Source data:
_ _ _
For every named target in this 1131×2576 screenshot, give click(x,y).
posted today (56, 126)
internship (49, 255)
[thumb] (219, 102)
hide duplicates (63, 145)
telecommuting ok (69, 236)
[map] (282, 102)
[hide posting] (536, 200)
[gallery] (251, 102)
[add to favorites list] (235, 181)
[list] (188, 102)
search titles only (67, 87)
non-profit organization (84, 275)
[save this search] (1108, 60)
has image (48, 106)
_ _ _
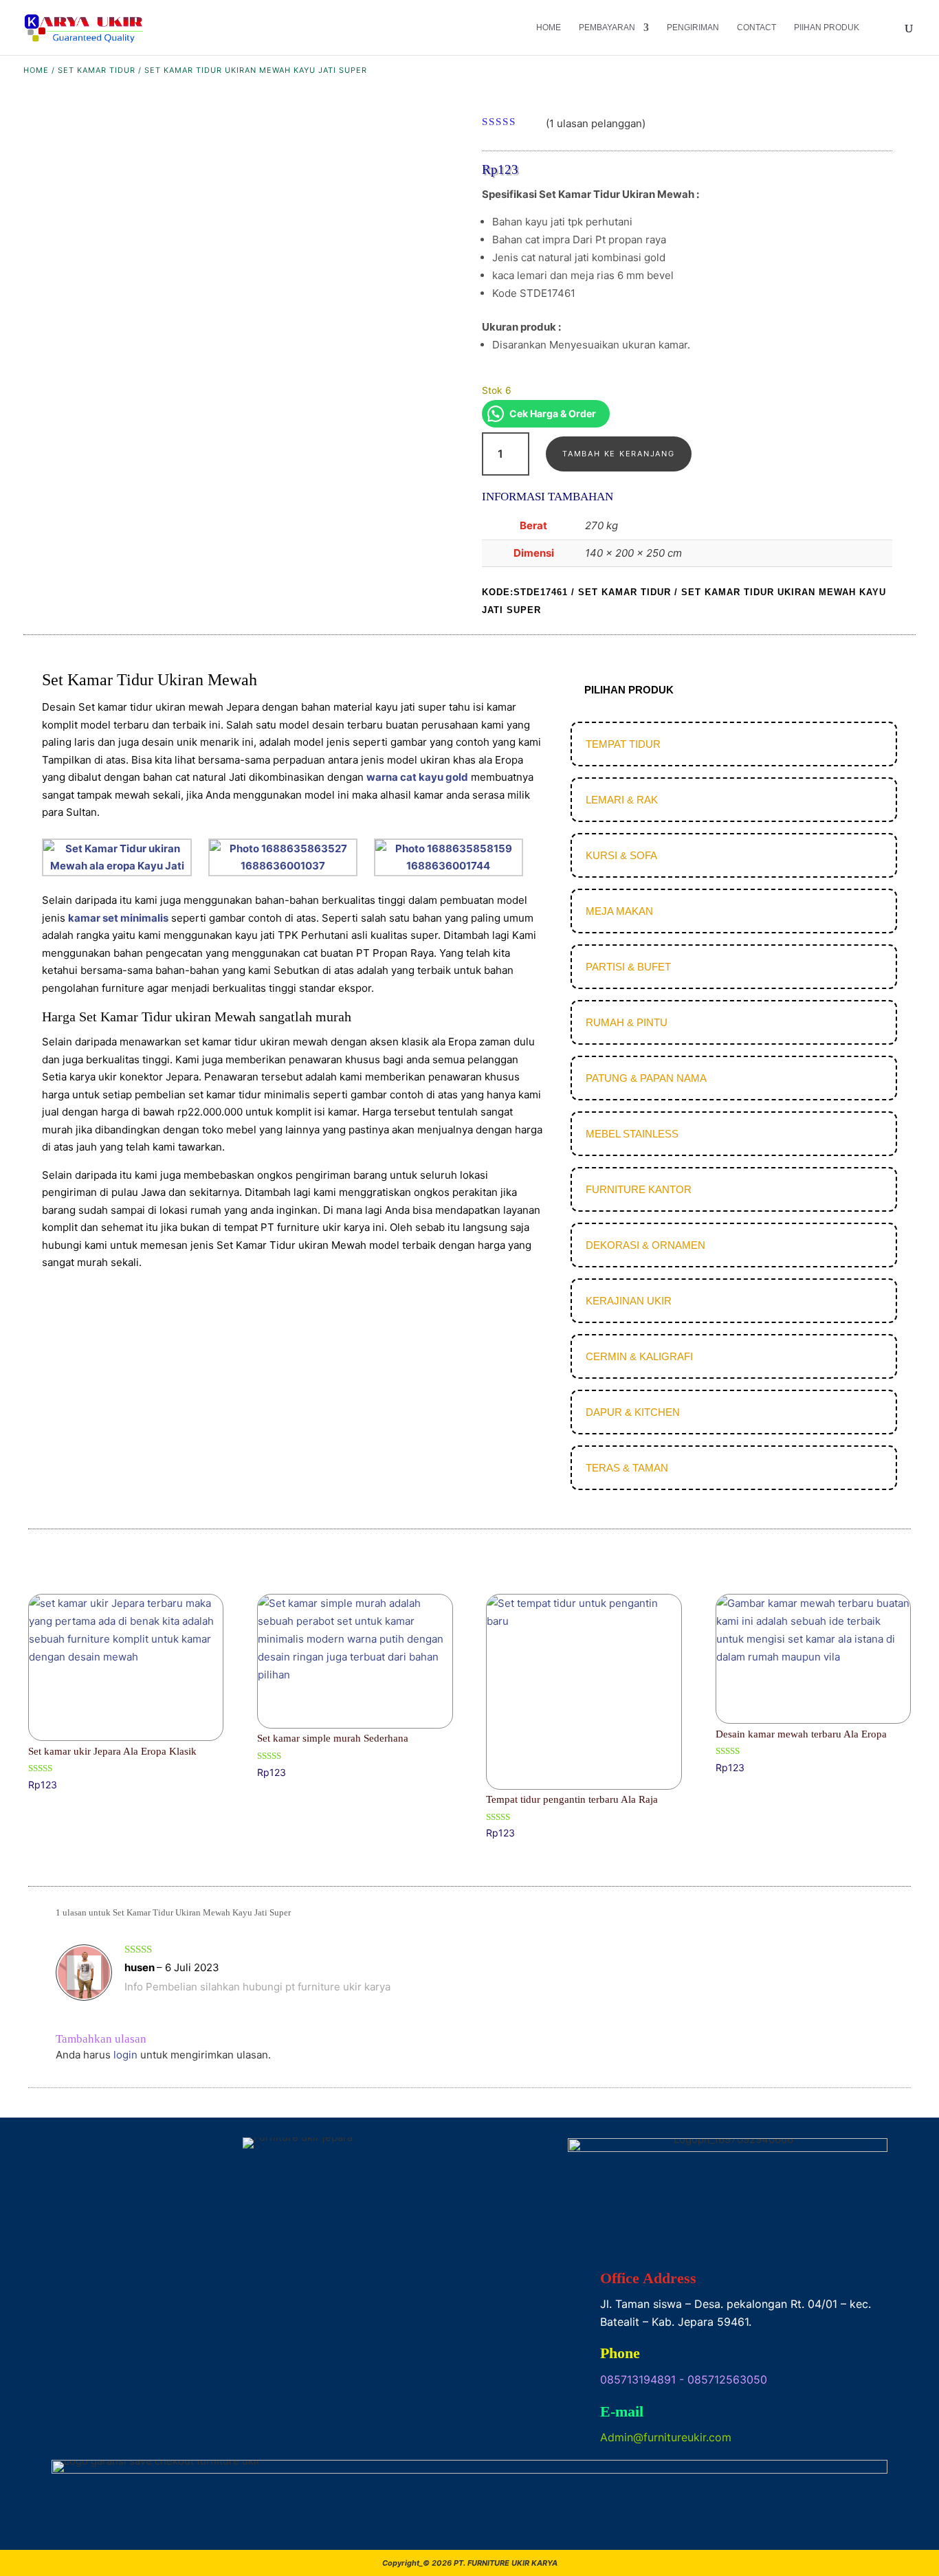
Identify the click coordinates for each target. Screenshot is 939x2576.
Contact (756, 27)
_ _ _
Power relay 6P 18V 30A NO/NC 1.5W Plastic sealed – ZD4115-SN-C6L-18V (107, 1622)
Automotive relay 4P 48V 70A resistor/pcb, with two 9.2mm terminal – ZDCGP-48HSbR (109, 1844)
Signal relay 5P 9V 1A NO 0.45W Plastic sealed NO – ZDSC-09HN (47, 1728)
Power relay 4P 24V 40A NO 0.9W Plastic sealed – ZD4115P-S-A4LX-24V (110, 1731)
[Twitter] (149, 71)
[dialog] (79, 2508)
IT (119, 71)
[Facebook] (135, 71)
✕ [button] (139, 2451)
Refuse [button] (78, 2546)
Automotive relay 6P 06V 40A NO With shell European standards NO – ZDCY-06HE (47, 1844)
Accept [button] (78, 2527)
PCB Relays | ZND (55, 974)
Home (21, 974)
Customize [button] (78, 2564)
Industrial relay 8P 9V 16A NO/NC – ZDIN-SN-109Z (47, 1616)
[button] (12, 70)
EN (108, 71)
_ _ _
Task brief: Please give again the lines above between the line holding "Refuse [button] (78, 2546)" and the line holding "EN (108, 71)", inclusive, exactly as they are and with nothing added.

Response below:
Refuse [button] (78, 2546)
Automotive relay 6P 06V 40A NO With shell European standards NO – ZDCY-06HE (47, 1844)
Accept [button] (78, 2527)
PCB Relays | ZND (55, 974)
Home (21, 974)
Customize [button] (78, 2564)
Industrial relay 8P 9V 16A NO/NC – ZDIN-SN-109Z (47, 1616)
[button] (12, 70)
EN (108, 71)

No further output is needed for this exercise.